Hats off to the Icelandic people.
First they declared themselves bankrupt...
Then they set their island on fire....
Anyone else smell the mother of all insurance frauds?
The family of an 8 year old boy who burned to death in an arson attack have issued a statement, saying that they are devastated at their loss.
I know the feeling, I burnt my toast this morning.
I put in a complaint about my neighbours last night.
I was trying to get to sleep and they were shouting, screaming, banging on the windows, then to top it all their fucking smoke alarm started going off.

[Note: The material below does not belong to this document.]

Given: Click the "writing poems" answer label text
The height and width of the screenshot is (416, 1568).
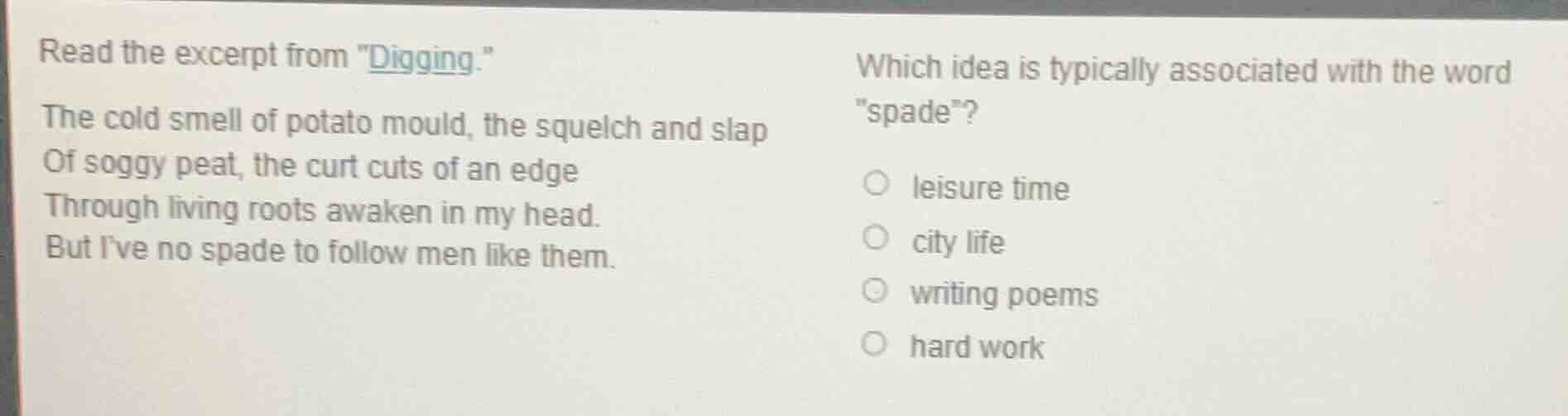Looking at the screenshot, I should (x=1004, y=295).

Anyway I think it worked, I haven't heard a peep from them today.
My budgie broke his leg so I used a couple of matches as a splint.
Unfortunately, I'd also lined his cage with sandpaper.

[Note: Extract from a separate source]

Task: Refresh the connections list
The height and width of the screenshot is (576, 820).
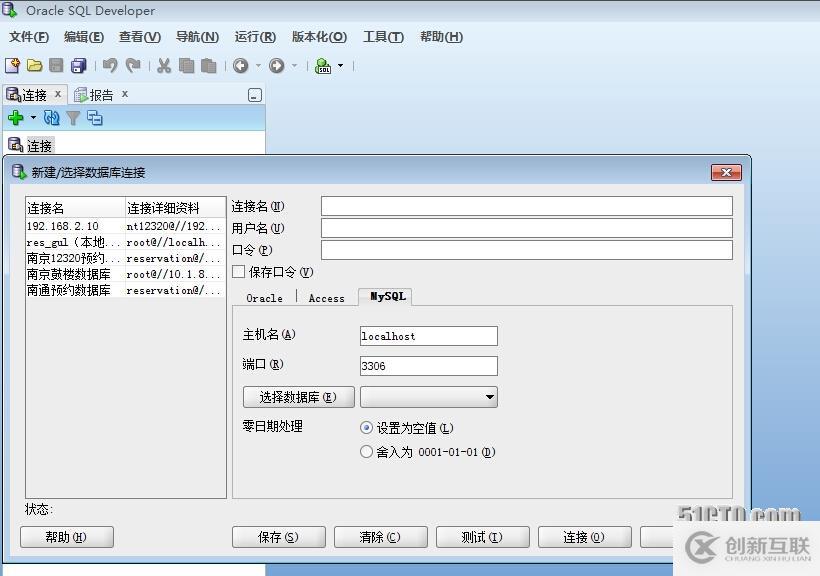Action: pyautogui.click(x=52, y=118)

I accidentally put diesel instead of petrol in my ex-girlfriend's car.
It was a nightmare getting it to light.
I just love the smell of Grannies cooking.
And that's why I torched the old peoples' home.

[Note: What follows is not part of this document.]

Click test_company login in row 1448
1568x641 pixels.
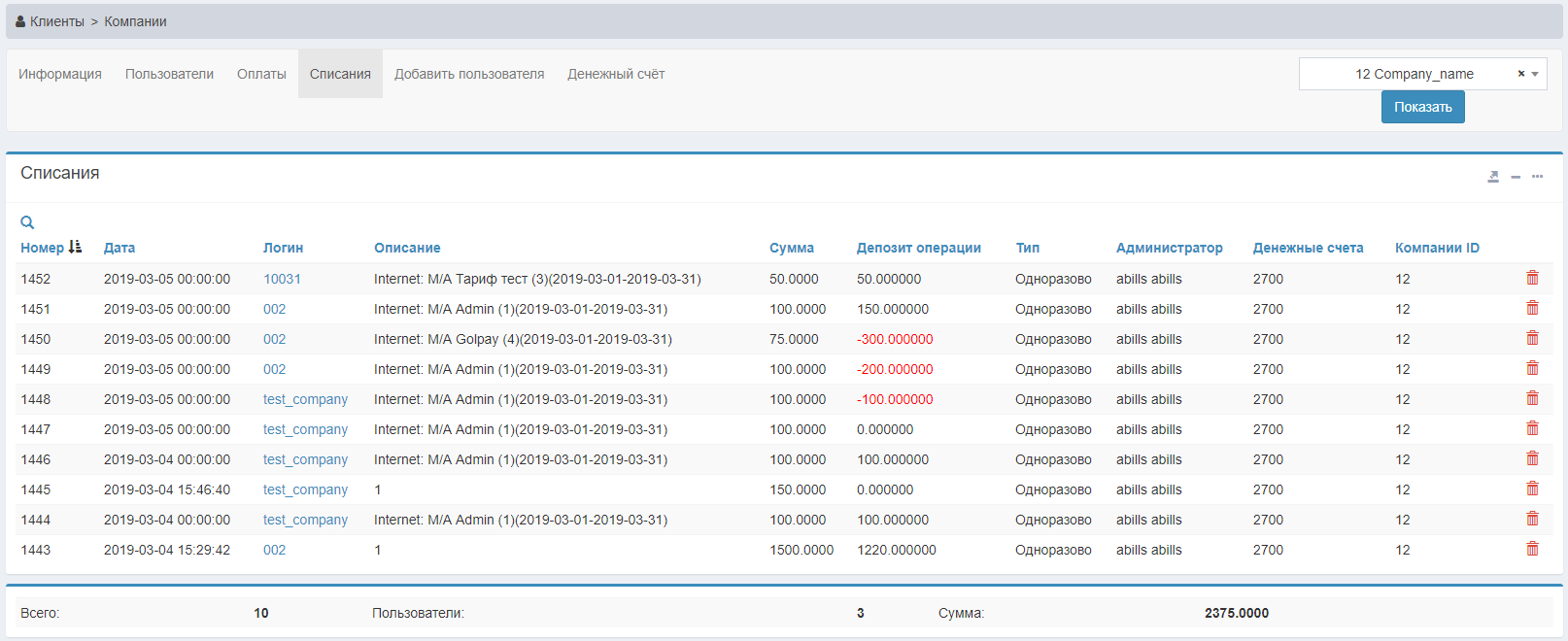pyautogui.click(x=305, y=399)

I saw on the news the other day that there had been a fire at the homeless shelter and it burned down.
I thought: "What are they NOW... homelesser?!"
I'm joking! ...They were trapped inside, they're all dead.
When I found out my wife of 3 years had been cheating on me with my brother I took everything she owned into the back garden, and set fire to it.
Shame about the puppy... And her 8 year old son.
My brother has just set fire to one of my Mr Men books.
No more Mr Nice Guy.
Ironically, my flat on Tottenham High Road now resembles the cunts who torched it.
Black, vacant and completely fucking useless.